General information
- Type: Powered parachute
- National origin: United States
- Manufacturer: Soaring Concepts
- Status: In production (2015)
- Number built: at least 25

History
- Manufactured: 2000-present
- Introduction date: 2000

= Soaring Concepts Sky Trek =

American powered parachute

The Soaring Concepts Sky Trek is an American powered parachute, designed and produced by Soaring Concepts Inc of Sturgis, Michigan and introduced in 2000. The aircraft is supplied as a complete ready-to-fly-aircraft or as a kit for amateur construction.

==Design and development==
The Sky Trek was designed to comply with the US light-sport aircraft rules and is on the list of Federal Aviation Administration accepted LSAs. It features a 500 sqft parachute-style wing, two-seats-in-tandem accommodation, tricycle landing gear and a single 64 hp Rotax 582 engine in pusher configuration.

The aircraft carriage is built from large-diameter 4130 steel tubing. In flight steering is accomplished via foot pedals that actuate the canopy brakes, creating roll and yaw. On the ground the aircraft has lever-controlled nosewheel steering. The main landing gear incorporates adjustable gas shock suspension.

The aircraft has an empty weight of 384 lb and a gross weight of 950 lb, giving a useful load of 566 lb.

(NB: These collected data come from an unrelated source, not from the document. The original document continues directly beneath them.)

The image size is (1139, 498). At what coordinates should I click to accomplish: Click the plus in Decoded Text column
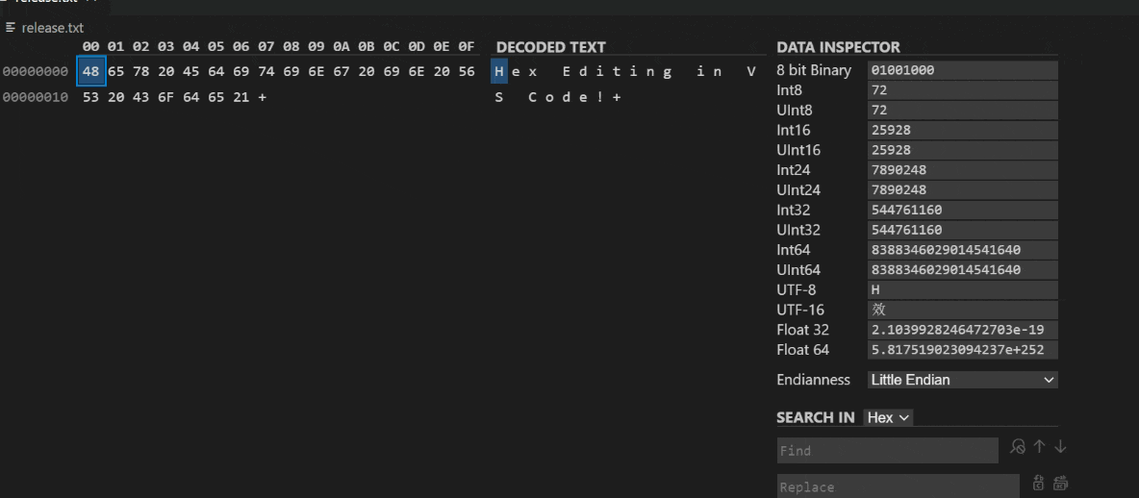617,97
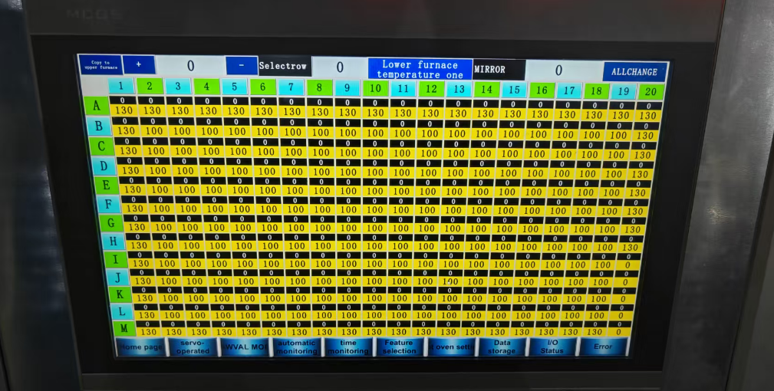
Task: Open the time monitoring page
Action: tap(348, 347)
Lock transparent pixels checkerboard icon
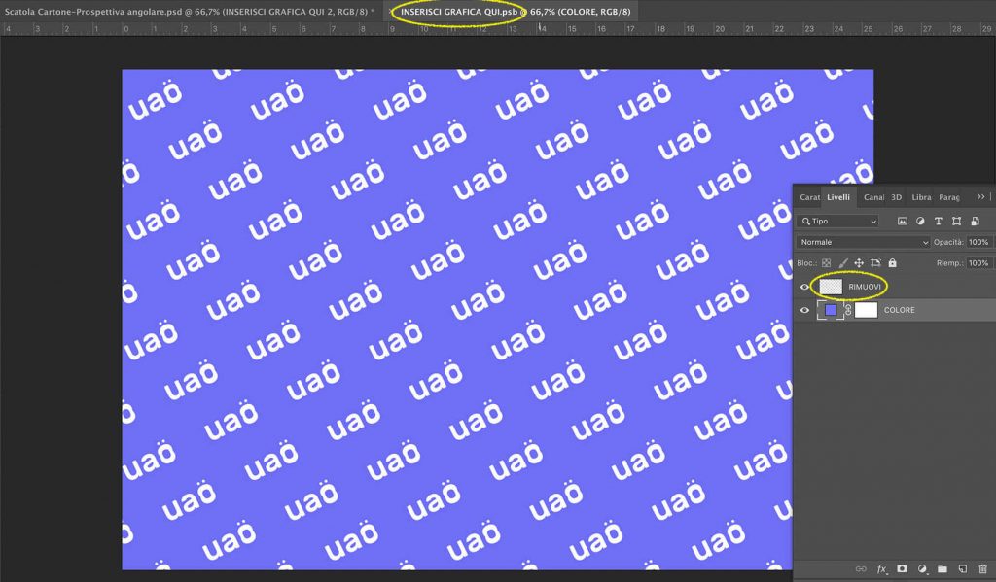 click(x=826, y=263)
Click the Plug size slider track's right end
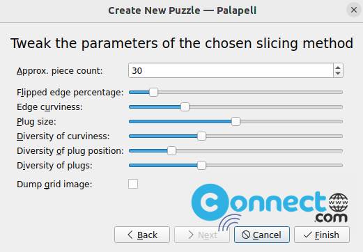 [341, 121]
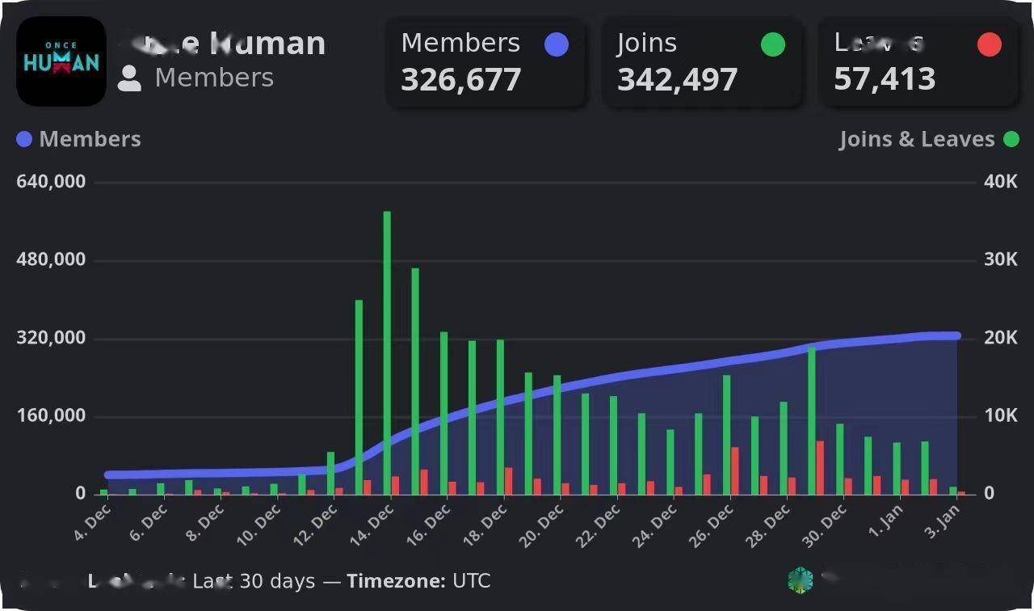Click the blue dot in Members card
The image size is (1034, 611).
click(x=557, y=44)
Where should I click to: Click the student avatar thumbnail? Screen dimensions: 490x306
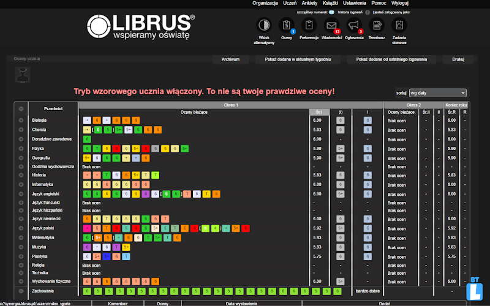(23, 74)

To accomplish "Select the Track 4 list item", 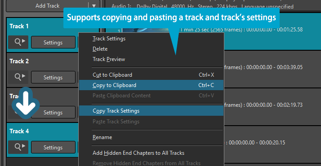I will click(43, 140).
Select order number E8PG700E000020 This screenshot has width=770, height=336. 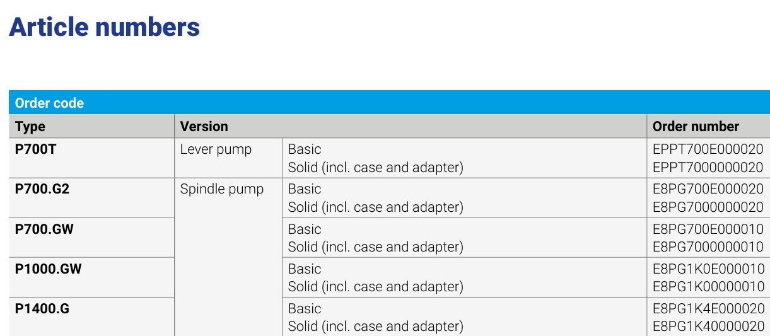coord(708,189)
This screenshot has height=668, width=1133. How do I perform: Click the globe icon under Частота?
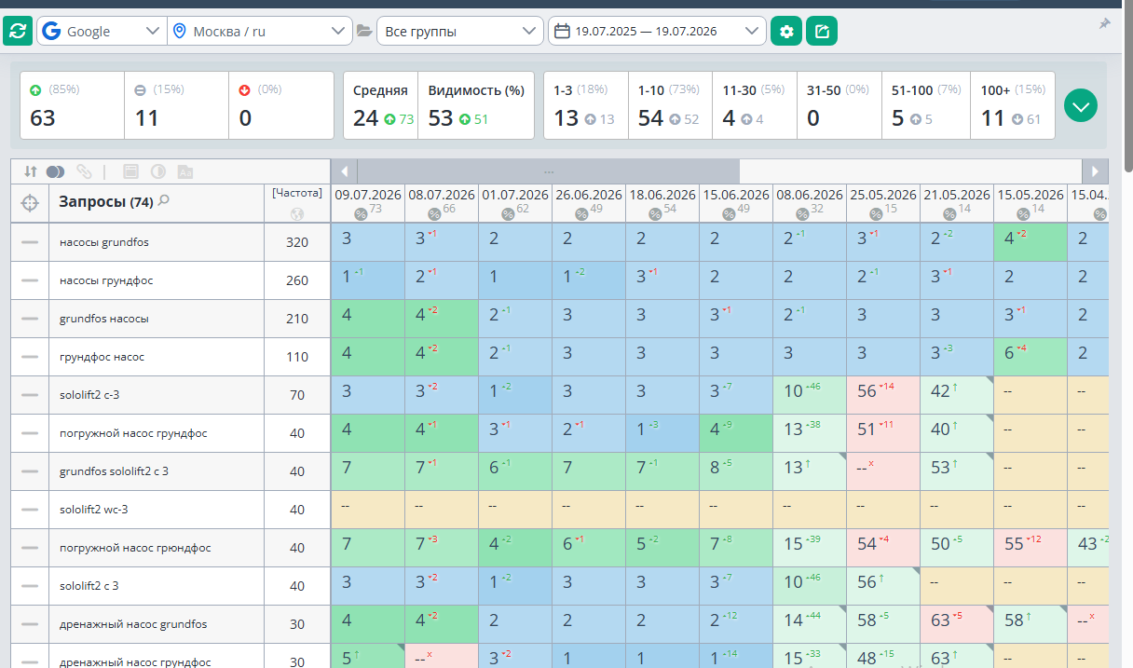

With full fuel of 10 u.s.gal the payload for crew and baggage is 506 kg.

The standard day, sea level, no wind, take off with a 64 hp engine is 200 ft and the landing roll is 100 ft.

==Operational history==
In August 2015, 24 examples were registered in the United States with the Federal Aviation Administration, although a total of 25 had been registered at one time.